Tremble
Page 19
Without answering Joseph looked away; again a tremendous wave of sadness washed over him. “We have a little time, not much, but a little.” He stood, clapped his hands, and executed a few flamenco steps. “First the sea, then the sky, then the earth,” he announced enigmatically.
He took her swimming. Now fully grown and the same age as her, he stripped off his shorts and stood in the water naked, holding out his hand. She found it hard to look at him directly, so, wearing a thin petticoat, she advanced and averted her eyes. A wave pushed her over and he caught her, pulling her up against him. The muscular tautness of his body felt utterly foreign to her. She pulled away shyly and from the corner of her eye caught the proud arc of his erection. Again she found herself torn between intense shame and desire.
He grinned at her, then turned toward the sea. He put two fingers in his mouth and whistled. A minute later a pod of dolphins appeared, playfully leaping through the ocean spray. Joseph whistled again, and two of the sea mammals swam toward them. He waded toward one and, as it waited patiently in the shallows, straddled it and rode the beast, one arm held high, the other clasping its fin as man and delphis leaped through the waves. The image resonated with Clarissa; she tried to remember where she had seen it before, then it came to her: it was a motif she’d seen in a fresco in Athens. A boy riding a dolphin. So it had really happened, this ancient rapport.
“Come!” he shouted over the crashing waves. “You ride too!”

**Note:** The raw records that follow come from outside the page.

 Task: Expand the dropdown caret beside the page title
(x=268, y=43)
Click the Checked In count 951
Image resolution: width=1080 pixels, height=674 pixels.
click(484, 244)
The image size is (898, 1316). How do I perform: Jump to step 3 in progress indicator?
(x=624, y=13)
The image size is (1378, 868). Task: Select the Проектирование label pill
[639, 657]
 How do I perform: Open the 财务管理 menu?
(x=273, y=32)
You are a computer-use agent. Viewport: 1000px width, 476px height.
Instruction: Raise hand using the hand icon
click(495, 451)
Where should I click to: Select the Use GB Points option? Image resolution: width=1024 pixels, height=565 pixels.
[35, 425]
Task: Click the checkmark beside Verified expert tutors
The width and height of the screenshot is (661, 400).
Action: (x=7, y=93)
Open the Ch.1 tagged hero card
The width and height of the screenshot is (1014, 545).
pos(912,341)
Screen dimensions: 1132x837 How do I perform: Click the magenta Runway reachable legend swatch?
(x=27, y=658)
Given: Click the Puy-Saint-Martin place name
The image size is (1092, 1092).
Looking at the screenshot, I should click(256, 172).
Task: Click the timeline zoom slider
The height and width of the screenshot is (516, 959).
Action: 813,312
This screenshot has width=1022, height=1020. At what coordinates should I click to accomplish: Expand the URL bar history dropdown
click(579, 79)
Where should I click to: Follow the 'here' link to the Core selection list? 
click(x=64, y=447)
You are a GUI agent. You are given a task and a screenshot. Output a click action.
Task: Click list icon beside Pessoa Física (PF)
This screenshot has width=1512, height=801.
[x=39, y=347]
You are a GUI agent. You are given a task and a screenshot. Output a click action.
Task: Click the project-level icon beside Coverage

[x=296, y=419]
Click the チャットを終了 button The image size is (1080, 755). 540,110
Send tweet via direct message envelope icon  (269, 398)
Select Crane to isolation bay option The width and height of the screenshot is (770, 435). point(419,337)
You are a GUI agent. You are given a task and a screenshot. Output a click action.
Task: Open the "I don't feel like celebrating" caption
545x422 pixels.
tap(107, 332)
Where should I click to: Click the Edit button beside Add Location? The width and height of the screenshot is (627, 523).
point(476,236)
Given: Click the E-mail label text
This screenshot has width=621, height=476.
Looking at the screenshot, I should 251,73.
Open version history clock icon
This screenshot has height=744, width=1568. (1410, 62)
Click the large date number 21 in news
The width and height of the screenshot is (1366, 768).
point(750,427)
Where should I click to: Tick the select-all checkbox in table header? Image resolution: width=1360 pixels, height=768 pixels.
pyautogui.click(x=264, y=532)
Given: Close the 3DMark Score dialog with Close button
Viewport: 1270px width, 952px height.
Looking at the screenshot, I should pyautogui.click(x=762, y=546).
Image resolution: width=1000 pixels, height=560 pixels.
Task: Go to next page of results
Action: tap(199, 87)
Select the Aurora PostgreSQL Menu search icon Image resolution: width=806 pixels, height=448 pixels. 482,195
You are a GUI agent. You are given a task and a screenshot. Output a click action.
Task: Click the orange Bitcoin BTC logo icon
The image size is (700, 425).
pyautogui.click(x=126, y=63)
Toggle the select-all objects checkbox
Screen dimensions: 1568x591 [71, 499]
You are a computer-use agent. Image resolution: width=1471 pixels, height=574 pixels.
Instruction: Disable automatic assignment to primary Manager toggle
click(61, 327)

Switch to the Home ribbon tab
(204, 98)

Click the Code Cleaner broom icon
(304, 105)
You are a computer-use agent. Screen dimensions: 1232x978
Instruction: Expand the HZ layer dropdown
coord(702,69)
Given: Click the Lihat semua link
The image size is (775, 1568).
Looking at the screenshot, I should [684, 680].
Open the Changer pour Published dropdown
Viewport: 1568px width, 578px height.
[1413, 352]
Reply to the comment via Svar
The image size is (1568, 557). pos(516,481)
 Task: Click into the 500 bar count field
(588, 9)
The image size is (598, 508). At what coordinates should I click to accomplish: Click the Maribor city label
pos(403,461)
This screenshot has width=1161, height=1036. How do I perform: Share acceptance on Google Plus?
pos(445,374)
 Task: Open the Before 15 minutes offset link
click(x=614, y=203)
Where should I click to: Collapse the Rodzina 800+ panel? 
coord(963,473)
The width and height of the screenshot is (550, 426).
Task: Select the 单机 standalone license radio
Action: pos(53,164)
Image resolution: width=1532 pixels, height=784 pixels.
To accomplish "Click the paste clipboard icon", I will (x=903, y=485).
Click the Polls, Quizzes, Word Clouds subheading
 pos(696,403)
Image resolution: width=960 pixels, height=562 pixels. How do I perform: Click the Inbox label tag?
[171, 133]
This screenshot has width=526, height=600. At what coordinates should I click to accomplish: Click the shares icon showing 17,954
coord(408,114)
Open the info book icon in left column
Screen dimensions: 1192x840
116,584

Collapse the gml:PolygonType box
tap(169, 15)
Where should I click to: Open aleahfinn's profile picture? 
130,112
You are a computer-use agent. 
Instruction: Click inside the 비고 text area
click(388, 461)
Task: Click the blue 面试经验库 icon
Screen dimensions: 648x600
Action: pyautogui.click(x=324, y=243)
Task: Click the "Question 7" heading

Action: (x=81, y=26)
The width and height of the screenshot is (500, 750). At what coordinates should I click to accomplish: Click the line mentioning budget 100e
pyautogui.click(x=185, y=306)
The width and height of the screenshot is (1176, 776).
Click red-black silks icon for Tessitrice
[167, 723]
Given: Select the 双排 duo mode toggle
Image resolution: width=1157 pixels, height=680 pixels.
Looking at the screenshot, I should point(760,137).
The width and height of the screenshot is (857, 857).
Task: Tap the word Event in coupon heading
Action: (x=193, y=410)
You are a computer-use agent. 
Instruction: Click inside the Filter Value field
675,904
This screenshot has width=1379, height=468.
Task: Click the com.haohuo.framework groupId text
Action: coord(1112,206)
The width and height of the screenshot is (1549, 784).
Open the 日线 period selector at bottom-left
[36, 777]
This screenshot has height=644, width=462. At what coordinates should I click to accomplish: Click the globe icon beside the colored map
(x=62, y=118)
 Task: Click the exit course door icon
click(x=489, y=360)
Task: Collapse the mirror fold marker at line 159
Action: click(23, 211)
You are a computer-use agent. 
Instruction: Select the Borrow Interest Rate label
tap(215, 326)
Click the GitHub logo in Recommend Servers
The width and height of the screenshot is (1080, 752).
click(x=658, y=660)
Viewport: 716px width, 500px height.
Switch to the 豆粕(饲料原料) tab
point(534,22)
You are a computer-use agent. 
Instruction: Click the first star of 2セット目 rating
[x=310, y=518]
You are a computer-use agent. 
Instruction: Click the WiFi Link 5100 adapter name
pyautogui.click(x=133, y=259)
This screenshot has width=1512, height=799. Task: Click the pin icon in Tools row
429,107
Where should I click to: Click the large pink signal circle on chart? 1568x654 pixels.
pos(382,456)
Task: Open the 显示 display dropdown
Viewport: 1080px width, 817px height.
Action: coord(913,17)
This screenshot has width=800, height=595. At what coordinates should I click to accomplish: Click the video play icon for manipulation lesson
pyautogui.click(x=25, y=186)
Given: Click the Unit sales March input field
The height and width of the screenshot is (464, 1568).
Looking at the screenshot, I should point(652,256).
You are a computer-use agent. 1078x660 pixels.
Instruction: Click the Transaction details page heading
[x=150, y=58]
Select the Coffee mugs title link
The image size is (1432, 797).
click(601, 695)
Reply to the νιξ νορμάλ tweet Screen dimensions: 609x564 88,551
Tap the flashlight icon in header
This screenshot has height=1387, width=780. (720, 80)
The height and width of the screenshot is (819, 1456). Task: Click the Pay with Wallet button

Clarissa hesitated. The smaller dolphin, obviously female, hovered in the shallows, waiting for her. Again Joseph beckoned. What the hell—the whole thing felt like a fantasy, and, as in fantasies, Clarissa assumed she was immortal. She waded out and cautiously hoisted one leg over the slippery but surprisingly warm back. The dolphin cocked her face up toward Clarissa as if to ask if she was ready. Clarissa firmly clasped the dorsal fin. And then they were off, speeding through the water. It was as if she were flying; the island became a shattered mosaic of sun, sea, and waving olive trees. Exhilarated, she felt like a god, the power of the creature surging between her legs as they swam. It lasted a few minutes, then Joseph threw himself off and dived into the warm water. Clarissa followed. The two dolphins stood on their tails and clicked a farewell. Joseph replied by making a similar noise in his throat and with a playful splash they were gone.
Clarissa floated on her back, her arms and legs spread. She relaxed and surrendered completely to the sea. Above her was nothing but the immense blue of the sky. All human frailty dissolved into meaninglessness.
After they’d dried off, Joseph led her toward a path that wound up the side of the mountain. They climbed in silence, with the song of the skylarks above them. Clarissa watched the straining muscles of Joseph’s buttocks and legs. He now looked older than her, somewhere in his early thirties. But she noticed that in the last hour the aging process seemed to have plateaued out. There was a new serenity to him, as if his form had stopped shifting and he was finally settling down. The path widened as it reached the top of the hill. Joseph leaned down and hoisted her up to the top.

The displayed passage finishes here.